Selain dana pilkades, dalam UU Desa juga mengatur
mengenai adanya panitia pemilihan kepala desa yang bertugas mengadakan penjaringan dan penyaringan bakal calon berdasarkan persyaratan yang ditentukan, melaksanakan pemungutan suara, menetapkan calon Kepala Desa terpilih, dan melaporkan pelaksanaan pemilihan Kepala Desa. Regulasi pemilihan kepala desa yang diatur dalam UU Desa merupakan hal yang baru sehingga membutuhkan penyesuaian dengan kondisi masyarakat desa dan tatanan desa itu sendiri. Terkait hal ini, penulis mengambil contoh dari penerapan UU Desa yang mengatur mengenai pemilihan kepala desa di Kabupaten Kulon Progo. Penulis merasa tertarik untuk melakukan penelitian ini dikarenakan regulasi yang mengatur mengenai pemilihan kepala desa secara serentak merupakan hal yang baru dan perda yang merupakan payung hukum dalam pelakasanaan pilkades secara serentak khususnya di Provinsi Daerah Istimewa Yogyakarta baru diterbitkan untuk daerah Kabupaten Sleman dan Kabupaten Kulon Progo. Sehingga dalam penulis hukum yang berjudul Tinjauan Yuridis Pemilihan Kepala Desa Secara Serentak Pasca Dikeluarkannya UU No. 6 Tahun 2014 tentang Desa di Kabupaten Kulon Progo diharapkan dapat menelaah lebih lanjut mengenai tata cara dan mekanisme dalam sistem pemilihan kepala desa secara serentak. B. Perumusan Masalah
7
Berdasarkan uraian latar belakang masalah di atas, dapat dirumuskan masalah sebagai berikut : 1. Bagaimana mekanisme pemilihan kepala desa secara serentak pasca disahkannya Undang - undang No. 6 Tahun 2014 tentang Desa di Kabupaten Kulon Progo? 2. Apa saja hambatan dalam pelaksanaan pemilihan kepala desa secara serentak di Kabupaten Kulon Progo? C. Tujuan Penelitian Tujuan penelitian ini terdiri dari tujuan subjektif dan tujuan objektif. 1. Tujuan Subjektif Tujuan subjektif penelitian ini memenuhi salah satu syarat guna memperoleh gelar Sarjana Hukum pada Fakultas Hukum Universitas Gadjah Mada. 2. Tujuan Objektif a. Mengetahui mekanisme dan tata cara pemilihan kepala desa secara serentak di Kabupaten Kulon Progo berdasarkan Undang – undang No. 6 Tahun 2014 tentang Desa, Peraturan Pemerintah No. 43 Tahun 2014 tentang Peraturan Pelaksana Undang – undang Nomor 6 Tahun 2014 tentang Desa, Peraturan Menteri Dalam Negeri No. 112 Tahun 2014 tentang Pemilihan Kepala Desa, dan Peraturan Daerah Kabupaten Kulon Progo No. 2 Tahun 2015 tentang Kepala Desa.
8
b. Mengetahui apa saja yang menjadi kendala dalam pelaksanaan pemilihan kepala desa secara serentak di Kabupaten Kulon Progo.

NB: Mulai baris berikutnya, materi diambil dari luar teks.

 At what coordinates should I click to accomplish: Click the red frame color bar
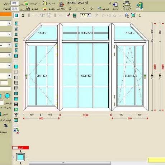click(20, 148)
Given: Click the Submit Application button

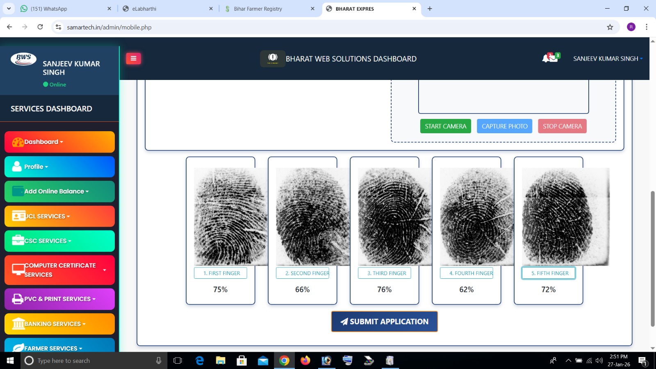Looking at the screenshot, I should point(384,321).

D. Keaslian Penelitian Sejauh penelusuran yang dilakukan penulis di Perpustakaan Fakultas Hukum Universitas Gadjah Mada dan di internet, penulisan hukum dengan judul “ Mekanisme Pemilihan Kepala Desa Secara Serentak Pasca Disahkannya Undang undang No. 6 Tahun 2014 tentang Desa di Kabupaten Kulon Progo” secara umum sudah ada yang pernah meneliti tetapi dengan judul yang berbeda. Penelitian yang menuliskan tentang hal tersebut adalah skripsi berjudul “ Pelaksanaan Pemilihan Kepala Desa di Kabupaten Daerah Tingkat II Sukoharjo Setelah Berlakunya Undang – Undang Nomor 5 Tahun 1979” yang ditulis oleh Sigit Purwardi. Perbedaan penelitian ini dengan penelitian sebelumnya adalah bahwa peneliti sebelumnya membahas mengenai pemilihan kepala desa berdasarkan dengan undang - undang yang lama yaitu Undang - undang No. 5 Tahun 1979 tentang Pemerintahan Desa dimana undang - undang tersebut telah mengalami pergantian yang cukup banyak dan undang - undang yang terakhir disahkan adalah Undang - undang No. 23 Tahun 2014 tentang Pemerintahan Daerah. Penelitian sebelumnya berpedoman terhadap pemilihan kepala desa sesuai dengan ketentuan dalam Undang - undang No. 5 Tahun 1979 tentang Pemerintahan Desa, dimana ketentuan tersebut sudah tidak berlaku dan sekarang ketentuan mengenai
9
pemilihan kepala desa diatur di dalam Undang - undang No. 6 Tahun 2014 tentang Desa. E. Manfaat Penelitian Penulisan hukum ini diharapkan berguna bagi :
1. lmu Pengetahuan Hasil penelitian ini diharapkan dapat memperkaya khasanah pengetahuan mengenai tata cara pemilihan kepala desa secara serentak pasca disahkannya Undang - undang No. 6 Tahun 2014 tentang Desa. Segala hal baru yang muncul di dalam penelitian ini yang berkaitan dengan pemilihan kepala desa secara serentak diharapkan dapat memberikan sumbangan terhadap ilmu pengetahuan khususnya mengenai tinjauan terhadap pemilihan umum. 2. Masyarakat Hasil penelitian ini diharapkan dapat memberikan gambaran yang jelas tentang mekanisme pemilihan kepala desa secara serentak di Kabupaten Kulon Progo. Sehingga, penelitian ini dapat memberikan pemahaman kepada masyarakat mengenai tata cara pemilihan kepala desa secara serentak di Kabupaten Kulon Progo sesuai dengan Peraturan Daerah Kabupaten Kulon Progo
No. 2 Tahun 2015, agar pemilihan kepala
desa yang akan diselenggarakan oleh pemerintah daerah Kabupaten Kulon Progo dapat berjalan dengan aman, tertib dan damai.
10
3. Pemerintah Hasil penelitian ini diharapkan dapat membantu pemerintah untuk mensosialisikan sistem pemilihan kepala desa yang baru kepada masyarakat desa, khususnya di Kabupaten Kulon Progo. Fakta – fakta, ide, pendapat, maupun tanggapan dari beberapa pihak yang tercantum dalam hasil penelitian ini diharapkan juga dapat menjadi masukan bagi pemerintah, sebagai penyelenggaraan dalam pemilihan kepala desa secara serentak di Kabupaten Kulon Progo. Beberapa masukan dan saran yang diberikan penulis kepada pemerintah melalui penelitian ini juga diharapkan dapat memberikan kontribusi kepada pemerintah sehingga pemerintah dapat menyelenggarakan pemilihan kepala desa secara serentak yang lebih baik di kemudian hari.